The hot, dry nature of summertime adds a lot of stress to plants that are already dealing with typical transplant stress. Stressed plants have a harder time surviving—and if you’re going to invest money in landscaping, you want your plants to thrive! Spring and fall are generally the best time to transplant new life in your landscape. 

Water Wisely

Many regions are dealing with water restrictions in the face of drought. If you’re still able to water your landscape but you need to do so sparingly, there are a few different guidelines to operate by.

Sprinkler watering

Water early in the morning.

The best time to water your lawn is between 4-10 am. These hours are cooler and the wind is calmest at this time of day, so less water is whisked away from your lawn. Morning is also best because the sun will come out within a couple hours and dry the blades of grass, which aids in preventing disease.

Observe your sprinkler system.

If you notice water is running off your lawn for the last half of the irrigation cycle, cut the cycle in half—water for half the time, let the water sink into the soil, and then give it the rest of the necessary water a couple hours later. Aerate soil that seems impenetrable. Repair or replace damaged sprinkler heads, clean filters and nozzles, and clear any blockages inside or around sprinkler heads.

Water your plants deeply and infrequently.

Once plants are established in your yard, watering them deeply and infrequently encourages them to send their roots deeper, seeking for water. This results in stronger, more resilient plants. If you give your plants a small drink every day, they remain weak.

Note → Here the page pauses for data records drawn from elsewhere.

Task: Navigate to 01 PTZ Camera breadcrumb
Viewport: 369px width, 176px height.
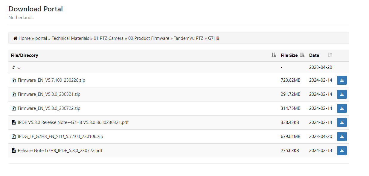Action: pyautogui.click(x=109, y=38)
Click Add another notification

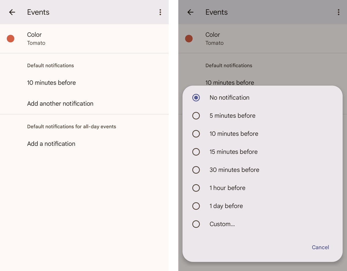[60, 103]
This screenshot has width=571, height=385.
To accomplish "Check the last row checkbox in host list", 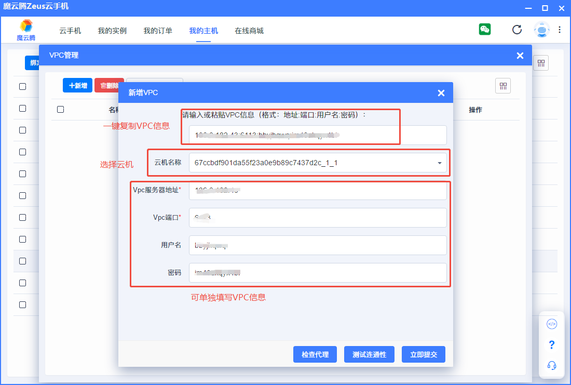I will tap(22, 304).
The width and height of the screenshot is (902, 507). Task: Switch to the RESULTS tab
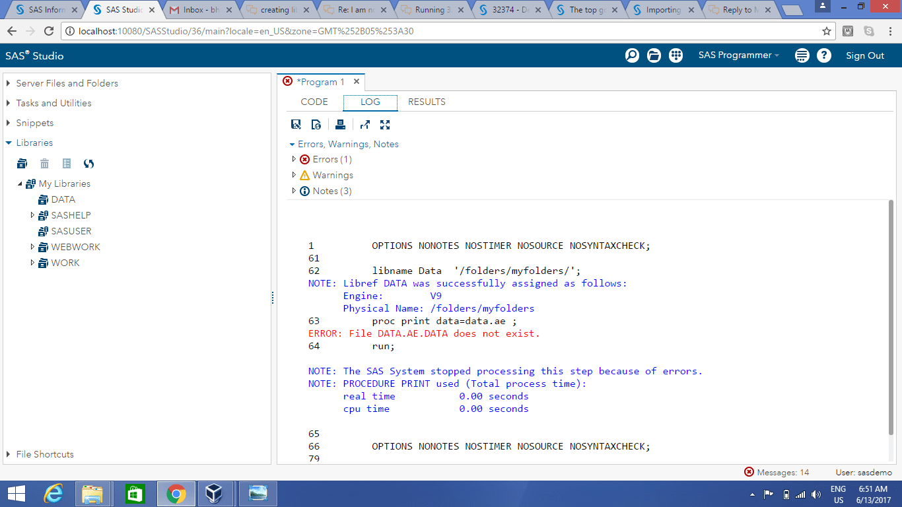[425, 102]
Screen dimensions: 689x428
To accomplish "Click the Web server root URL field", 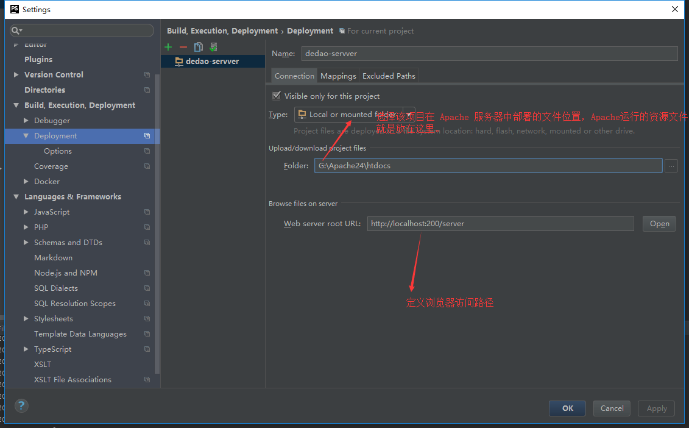I will [x=500, y=224].
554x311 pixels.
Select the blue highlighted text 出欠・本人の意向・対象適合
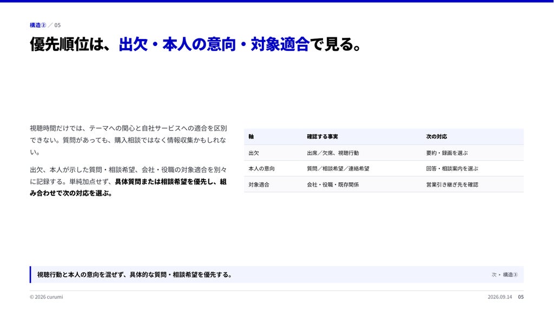point(214,44)
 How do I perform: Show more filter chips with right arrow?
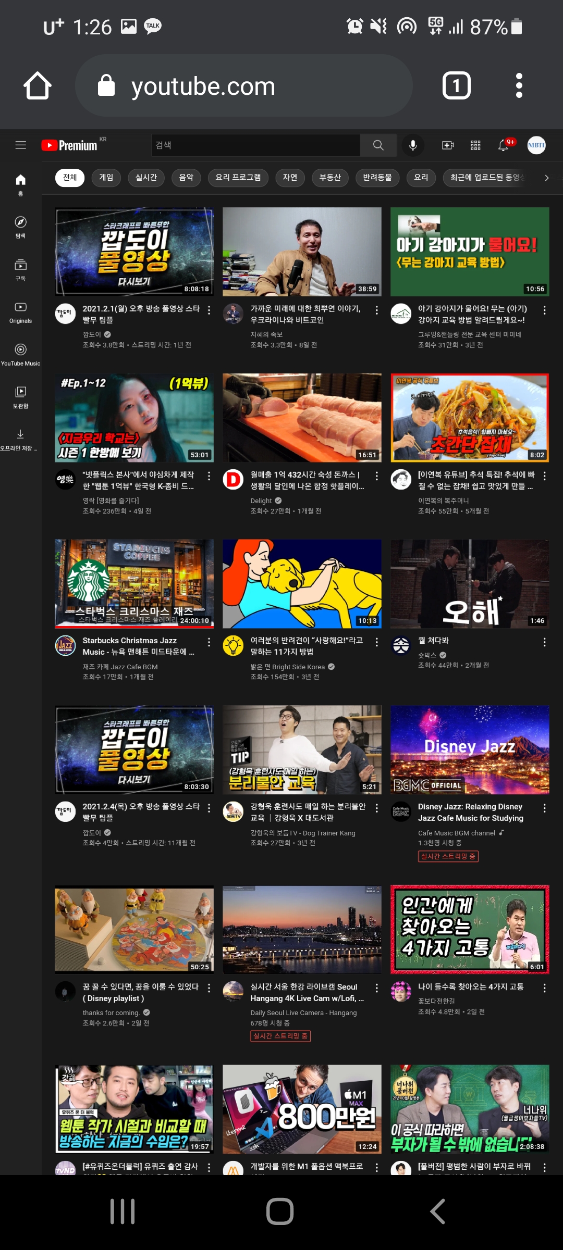[546, 178]
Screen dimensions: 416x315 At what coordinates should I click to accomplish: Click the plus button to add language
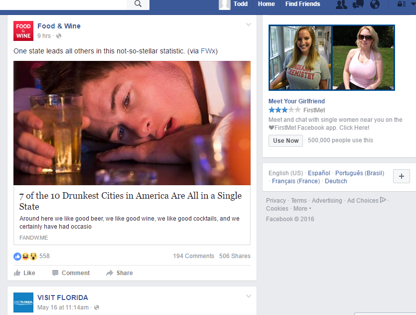[x=401, y=176]
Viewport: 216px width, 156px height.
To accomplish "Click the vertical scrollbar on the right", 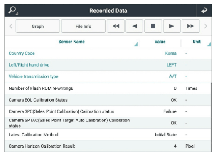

Group plants with similar water needs together, eliminating water waste and making your irrigating life easier.

Add to Your Hardscape

Since you’ll be busy planting things in the spring and fall, summer is the perfect time to add to your hardscape (man-made materials).

Up your landscape lighting game—add lights to emphasize beautiful trees or outdoor vignettes, light up a pathway, add charm to a patio or playhouse, and so on. The difference a small string of lights can make in a yard is remarkable!

HGT social

Build retaining walls, dry creek beds, and add pathways. The stone or wooden materials that you use on these hardscape projects won’t mind the summer heat at all, and getting these things done now will free up time in the fall to add plants where you’d like them. These projects often require a lot of time and effort, so summer is the perfect time to get them done. If you’ve got kids at home to help, all the better! If not, chances are there are local teenagers who are willing to help out with some of the grunt work to earn a little extra money.

Another hardscape project you could tackle is installing outdoor entertainment spaces. Envision your ideal summer night activity. Is it having barbecues with friends? Install a little patio for a grill! Is it neighborhood movie nights? Set up a space for a projector and a screen (even a blank wall or hanging a sheet works). Whatever you’d like to do more of in your yard, there’s no time like the present to start creating that space!

Maintain Your Landscape

While you don’t want to install a lot of new plants right now, there are several things you can do to maintain and care for the living landscape you already have.

Deadheading flowers is something you can do to clean up the appearance of your flower garden and encourage a longer bloom period. Deadheading is simply removing the old, spent flower blooms from your plant, either by pinching or trimming. For best results, you’ll want to trim the stem down to the first set of leaves closest to the flower.


Deadheading can also prevent prolific re-seeders from taking over your flower bed. If you are hoping to spare some seeds for future planting, though, trim off the spent blooms after the flower has gone to seed and the seed pods appear dry but intact. This way, you can harvest the seeds and plant them where you’d like to in the spring.

Summer is a great time to tidy up garden edges, planter beds, and pathway borders. Pulling weeds, trimming, and edging borders all add a polished, crisp look to a landscape. It’s also the prime time for adding a fresh coat of paint or stain to sheds, fences, and decks.


Gravel pathways can start to look a little sparse at times, due to gravel being tracked out or mud creeping up. Adding a little gravel to fill in these areas is a quick fix that makes a big difference. Mulching is another super summer activity—as time progresses, mulch breaks down. This is good news for your plants—broken down bark is organic material that feeds the soil. It can start to look a little shabby though. To retain water, regulate temperatures, and give your garden a facelift, add a fresh layer of mulch to your planter beds.

Summer Landscaping

As you can see, there’s plenty you can do to improve your landscape this summer! There are landscapes to maintain, hardscapes to install, and irrigation systems to streamline. What projects will you be tackling? Let us know in the comments!